Tale è dunque il nostro sconforto dinanzi ai guerreggiamenti (qualsiasi essi siano) che quasi ci disturba prendere atto di quali belle pagine letterarie la guerra abbia ispirato, contribuendo, anche senza volerlo, a creare una mistificazione, un’epica del conflitto armato. Ma tant’è. Si comincia con l’Iliade per proseguire, attraverso le molteplici odissee della storia, fin dentro lo sconquasso del Vietnam. Del resto gli scrittori fanno il loro mestiere: raccontare. E non è da escludere che sia questo l’unico modo per “sfatare” veramente la guerra e denunciarne gli orrori.

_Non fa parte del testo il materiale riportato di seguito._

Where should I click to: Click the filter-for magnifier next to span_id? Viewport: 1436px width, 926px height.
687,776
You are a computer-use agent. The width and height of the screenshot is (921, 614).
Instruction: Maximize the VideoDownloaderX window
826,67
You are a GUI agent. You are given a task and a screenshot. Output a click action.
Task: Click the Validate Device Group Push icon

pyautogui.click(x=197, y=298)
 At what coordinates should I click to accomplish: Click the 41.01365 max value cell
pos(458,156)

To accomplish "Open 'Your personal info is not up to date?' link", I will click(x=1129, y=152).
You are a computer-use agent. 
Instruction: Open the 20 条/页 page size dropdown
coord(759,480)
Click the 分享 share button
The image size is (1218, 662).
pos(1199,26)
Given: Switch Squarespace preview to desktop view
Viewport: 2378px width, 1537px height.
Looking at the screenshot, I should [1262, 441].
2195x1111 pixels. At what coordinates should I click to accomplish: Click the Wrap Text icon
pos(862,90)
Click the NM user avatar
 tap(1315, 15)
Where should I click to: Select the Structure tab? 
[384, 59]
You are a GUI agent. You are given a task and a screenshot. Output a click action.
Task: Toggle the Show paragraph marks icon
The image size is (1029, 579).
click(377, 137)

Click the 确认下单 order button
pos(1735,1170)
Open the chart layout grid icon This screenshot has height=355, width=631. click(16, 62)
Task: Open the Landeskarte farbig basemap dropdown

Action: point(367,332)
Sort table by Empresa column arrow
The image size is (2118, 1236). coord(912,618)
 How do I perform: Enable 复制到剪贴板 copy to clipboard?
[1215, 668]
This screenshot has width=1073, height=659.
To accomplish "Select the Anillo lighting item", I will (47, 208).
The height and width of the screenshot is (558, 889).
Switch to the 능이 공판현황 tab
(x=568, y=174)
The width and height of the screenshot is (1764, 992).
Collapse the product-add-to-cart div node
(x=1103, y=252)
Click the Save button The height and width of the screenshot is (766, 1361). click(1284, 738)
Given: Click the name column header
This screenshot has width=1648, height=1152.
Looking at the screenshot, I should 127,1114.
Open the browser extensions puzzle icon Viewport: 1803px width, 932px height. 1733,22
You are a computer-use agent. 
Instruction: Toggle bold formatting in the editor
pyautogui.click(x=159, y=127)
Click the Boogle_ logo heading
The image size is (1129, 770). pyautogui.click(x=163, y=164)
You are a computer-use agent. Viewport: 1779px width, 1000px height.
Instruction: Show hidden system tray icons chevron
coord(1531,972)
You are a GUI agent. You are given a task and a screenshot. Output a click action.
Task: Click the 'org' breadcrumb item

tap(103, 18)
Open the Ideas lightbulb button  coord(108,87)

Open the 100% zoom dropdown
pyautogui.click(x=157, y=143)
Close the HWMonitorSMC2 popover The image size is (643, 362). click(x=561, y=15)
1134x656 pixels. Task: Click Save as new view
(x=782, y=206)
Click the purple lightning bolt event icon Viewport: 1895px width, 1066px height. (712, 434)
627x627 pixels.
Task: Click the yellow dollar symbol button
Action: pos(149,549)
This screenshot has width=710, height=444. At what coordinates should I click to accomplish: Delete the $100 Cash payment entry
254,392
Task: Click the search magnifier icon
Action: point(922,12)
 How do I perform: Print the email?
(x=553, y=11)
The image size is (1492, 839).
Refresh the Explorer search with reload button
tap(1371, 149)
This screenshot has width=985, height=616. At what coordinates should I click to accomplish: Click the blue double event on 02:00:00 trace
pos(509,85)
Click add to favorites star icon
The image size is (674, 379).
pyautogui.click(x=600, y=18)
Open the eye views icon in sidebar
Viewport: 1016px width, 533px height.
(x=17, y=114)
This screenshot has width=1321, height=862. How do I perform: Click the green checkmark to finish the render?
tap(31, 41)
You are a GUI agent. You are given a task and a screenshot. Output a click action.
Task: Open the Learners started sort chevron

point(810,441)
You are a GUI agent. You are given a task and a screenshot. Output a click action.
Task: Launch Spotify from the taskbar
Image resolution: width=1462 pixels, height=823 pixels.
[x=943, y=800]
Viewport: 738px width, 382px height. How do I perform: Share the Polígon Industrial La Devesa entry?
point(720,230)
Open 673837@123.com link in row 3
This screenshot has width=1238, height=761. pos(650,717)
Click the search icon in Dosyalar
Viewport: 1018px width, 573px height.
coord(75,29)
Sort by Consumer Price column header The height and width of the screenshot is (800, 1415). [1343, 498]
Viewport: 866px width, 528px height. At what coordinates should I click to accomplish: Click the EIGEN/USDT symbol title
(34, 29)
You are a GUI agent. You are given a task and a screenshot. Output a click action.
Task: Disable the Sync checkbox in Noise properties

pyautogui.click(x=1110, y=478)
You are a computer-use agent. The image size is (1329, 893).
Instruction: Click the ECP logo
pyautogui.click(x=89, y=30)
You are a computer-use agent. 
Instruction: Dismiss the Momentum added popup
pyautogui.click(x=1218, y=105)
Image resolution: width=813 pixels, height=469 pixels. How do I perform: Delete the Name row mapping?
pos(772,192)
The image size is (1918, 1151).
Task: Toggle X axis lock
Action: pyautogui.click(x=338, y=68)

Tornano a mente, in proposito, i terribili versi di Clemente Rebora nella poesia Viatico, allorché vedere il compagno di trincea agonizzante, ridotto tronco senza gambe, fa supplicare l’affrettarsi della morte per “la pietà di noi rimasti”, e dunque “lasciaci in silenzio / grazie, fratello”. In una analoga situazione, Ungaretti constaterà che “non sono mai stato / tanto / attaccato alla vita”. Così palpabile è, infatti, il senso di precarietà vissuto al fronte che il poeta scriverà ancora: “Si sta come / d’autunno / sugli alberi / le foglie”. E chi di noi non si commuove nel leggere la ‘ingenua’ poesia di Corrado Alvaro in cui immagina di dover chiedere A un compagno di avvertire la famiglia della sua morte in battaglia: “Di’ loro che la mia fronte / è stata bruciata là dove / mi baciavano, e che fu lieve / il colpo, che mi parve fosse / il bacio di tutte le sere”.
In conclusione. Se le guerre sono davvero ineludibili, resti per lo meno il segno dell’inchiostro ad annotarne il paradosso, il disincanto, un sentimento che da esse ci dissoci.